先ほどはタグ名から要素を参照する方法を学びましたが、これだけでは実践的ではありません。実践においては、これまでの例のような簡単なHTMLを使うシーンはほとんどないでしょう。実際にはもっと複雑なHTMLとなり、DOMツリーの階層が何重にも重なる点に加え、同じタグ名が多数並ぶことも想定されます。このようなHTMLからタグ名だけを頼りに特定の要素を抜き出すというのは至難の業です。そこで役に立つのがid属性です。
HTMLの仕様では、id属性値は必ずユニーク(一意的)でなければいけません。HTMLに文法ミスがない限り、id属性値を指定すれば、必ず1つだけのタグをピンポイントで指定できるはずです。DOMでは、id属性値からピンポイントで指定の要素を抜き出すインタフェースを提供しています。次のHTMLをごらんください。
<h2 id="subtitle1">DOMのメソッド</h2> <ul> <li id="item1_1">getElementsByTagName</li> <li id="item1_2">getElementById</li> </ul> <h2 id="subtitle2">DOMのプロパティ</h2> <ul> <li id="item2_1">childNodes</li> <li id="item2_2">nodeValue</li> </ul>
このHTMLでは、H2タグが2つ、LIタグが4つあります。各タグにはid属性値がセットされています。id属性値から要素を参照するには、getElementByIdメソッドを使います。"Elements"でないことに注意してください。
前述のgetElementsByTagNameメソッドは、指定されたタグ名すべてを取り出しますので、複数の要素が対象となります。抜き出した要素オブジェクトが1つしかなかったとしても、NodeList型のオブジェクトとして返します。
それに対してgetElementByIdメソッドでは、必ず1つの要素オブジェクトしか取り出せません。そのため、メソッドの名前も単数形になっているのです。
では、id属性値が"subtitle2"となっているH2タグ要素の要素オブジェクトを抜き出してみましょう。
<script type="text/javascript"> /* (1)id属性値がsubtitle2となっている要素を取り出す*/ var subtitle2 = document.getElementById('subtitle2'); /* (2)テキストをポップアップ表示*/ alert(subtitle2.childNodes[0].nodeValue); </script>
このJavaScriptコードを
タグの直前に記述して、ブラウザで実行すると、「DOMのプロパティ」と書かれたアラートウィンドウが表示されます。

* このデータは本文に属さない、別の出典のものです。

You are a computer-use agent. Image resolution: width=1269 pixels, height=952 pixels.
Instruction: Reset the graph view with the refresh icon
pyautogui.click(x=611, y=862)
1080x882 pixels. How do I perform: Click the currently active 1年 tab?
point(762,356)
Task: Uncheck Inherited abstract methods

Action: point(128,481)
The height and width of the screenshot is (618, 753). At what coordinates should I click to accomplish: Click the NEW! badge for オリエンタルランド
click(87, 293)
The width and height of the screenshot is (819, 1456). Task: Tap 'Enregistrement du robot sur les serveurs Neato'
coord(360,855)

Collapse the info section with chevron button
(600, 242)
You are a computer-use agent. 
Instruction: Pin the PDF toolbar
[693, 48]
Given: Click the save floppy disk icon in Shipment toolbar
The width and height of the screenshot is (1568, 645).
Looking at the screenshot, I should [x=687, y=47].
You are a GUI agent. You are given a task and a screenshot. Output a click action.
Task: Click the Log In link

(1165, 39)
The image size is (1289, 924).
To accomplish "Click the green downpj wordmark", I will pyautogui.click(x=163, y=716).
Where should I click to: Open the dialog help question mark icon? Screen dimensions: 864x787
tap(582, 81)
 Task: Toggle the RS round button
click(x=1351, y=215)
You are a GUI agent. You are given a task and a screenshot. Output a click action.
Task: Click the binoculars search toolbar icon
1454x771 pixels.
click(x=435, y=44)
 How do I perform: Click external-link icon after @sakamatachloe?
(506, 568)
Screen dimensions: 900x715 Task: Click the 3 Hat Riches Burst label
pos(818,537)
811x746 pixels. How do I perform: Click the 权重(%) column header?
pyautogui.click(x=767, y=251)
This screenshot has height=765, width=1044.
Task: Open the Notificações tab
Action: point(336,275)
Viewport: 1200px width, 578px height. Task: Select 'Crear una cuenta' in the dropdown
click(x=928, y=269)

getElementByIdメソッドは、id属性値を与えることで、該当のタグ要素の要素オブジェクトを返します。このメソッドは、参照したいタグ要素がHTML内のどこにあろうが、簡単に狙い撃ちできます。上から数えて何番目にあるとか、どの要素の直下にあるのかといったDOMツリーを一切考える必要がない点がメリットです。しかしこれは、id属性値がセットされたタグにしか適用できない点に注意してください。もし存在しないid属性値をgetElementByIdメソッドに与えると、nullを返します。この状態で各種プロパティを参照しようとするとエラーが発生します。